Protein homeostasis is fundamental to cellular viability and relies on the precise folding and localization of proteins. Newly synthesized proteins are inherently vulnerable to misfolding and aggregation as a result of their amino acid sequences, cellular stress, and aging. Molecular chaperones play critical roles in promoting correct protein folding and regulating the trafficking of membrane proteins to their appropriate cellular destinations. Since protein misfolding and aggregation are toxic and central to the pathogenesis of numerous protein conformational diseases including neurodegenerative diseases, molecular chaperones represent compelling therapeutic targets.

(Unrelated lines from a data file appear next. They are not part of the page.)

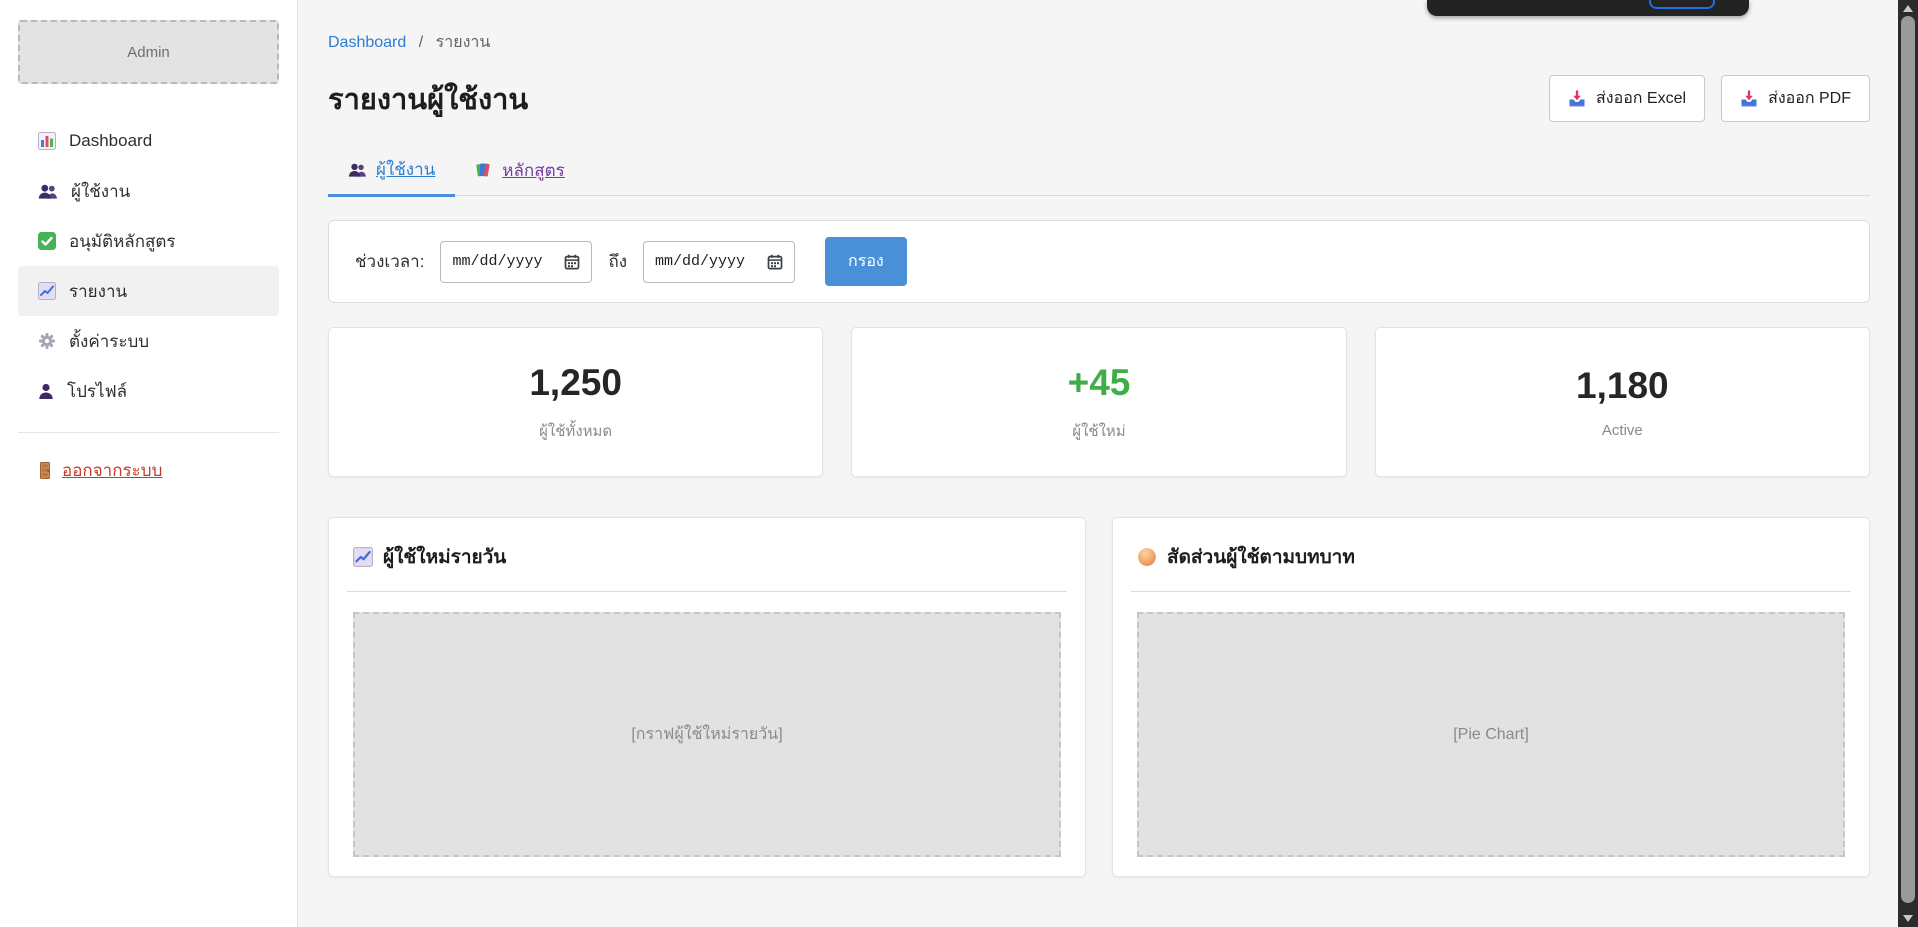 This screenshot has width=1918, height=927. I want to click on stat-value: +45, so click(1099, 382).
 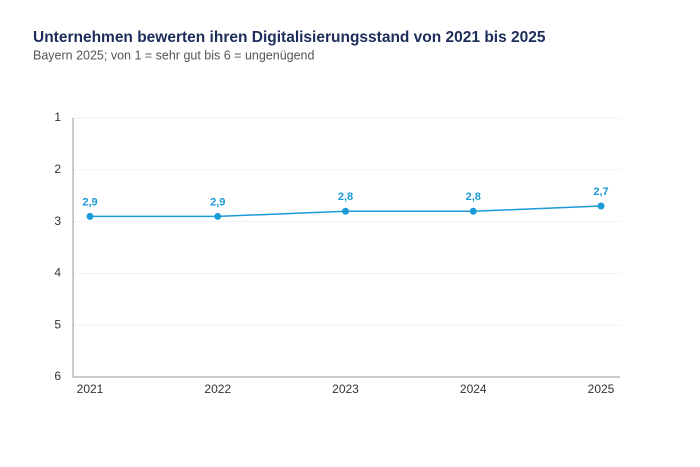 What do you see at coordinates (58, 273) in the screenshot?
I see `y-tick-label: 4` at bounding box center [58, 273].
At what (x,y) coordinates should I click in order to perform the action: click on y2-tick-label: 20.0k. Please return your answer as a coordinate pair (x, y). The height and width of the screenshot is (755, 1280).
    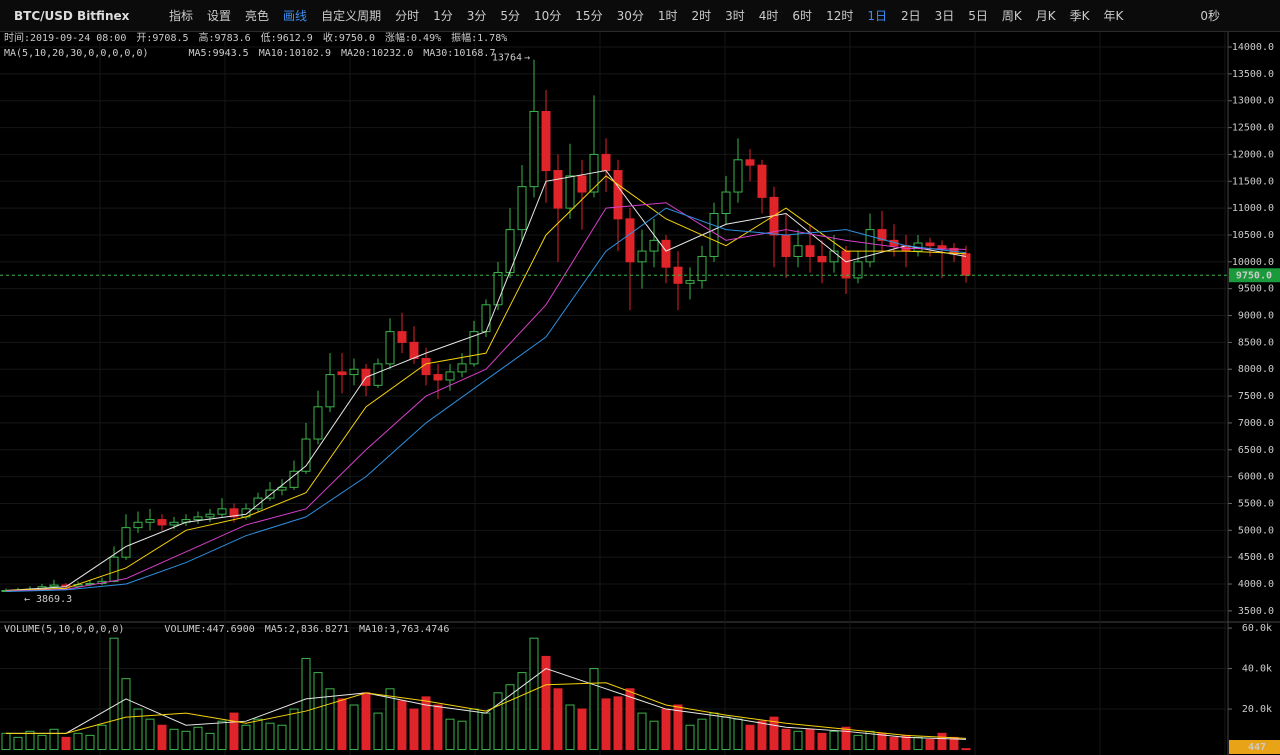
    Looking at the image, I should click on (1257, 710).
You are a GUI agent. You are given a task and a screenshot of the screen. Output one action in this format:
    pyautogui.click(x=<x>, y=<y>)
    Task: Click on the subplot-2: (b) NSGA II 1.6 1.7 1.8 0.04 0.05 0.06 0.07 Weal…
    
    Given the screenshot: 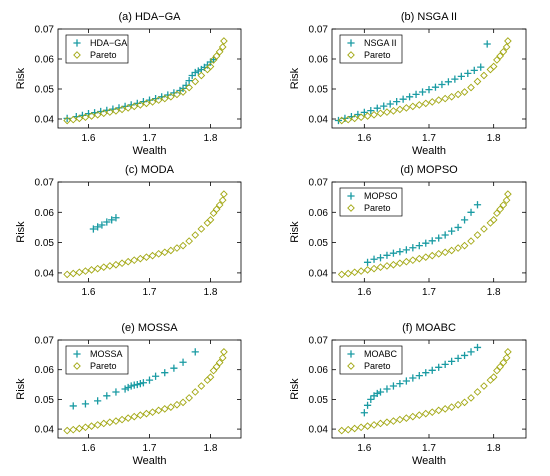 What is the action you would take?
    pyautogui.click(x=408, y=84)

Our research group combines biochemistry, protein engineering, and cell biology 1) to understand the mechanistic roles of molecular chaperones in maintaining protein homeostasis and 2) to design therapeutic chaperones for neurodegenerative diseases.

Specific research questions:

1. How do molecular chaperones counteract the pathological aggregates associated with neurodegenerative diseases?
2. Can we design therapeutic chaperones to eliminate pathological protein aggregates?
3. How do the cytosolic chaperone PEX19 mediate the delivery of peroxisomal membrane proteins to peroxisomes?
4. How is peroxisome dysfunction observed in the peroxisome biogenesis disorder linked to neurodegenerative diseases?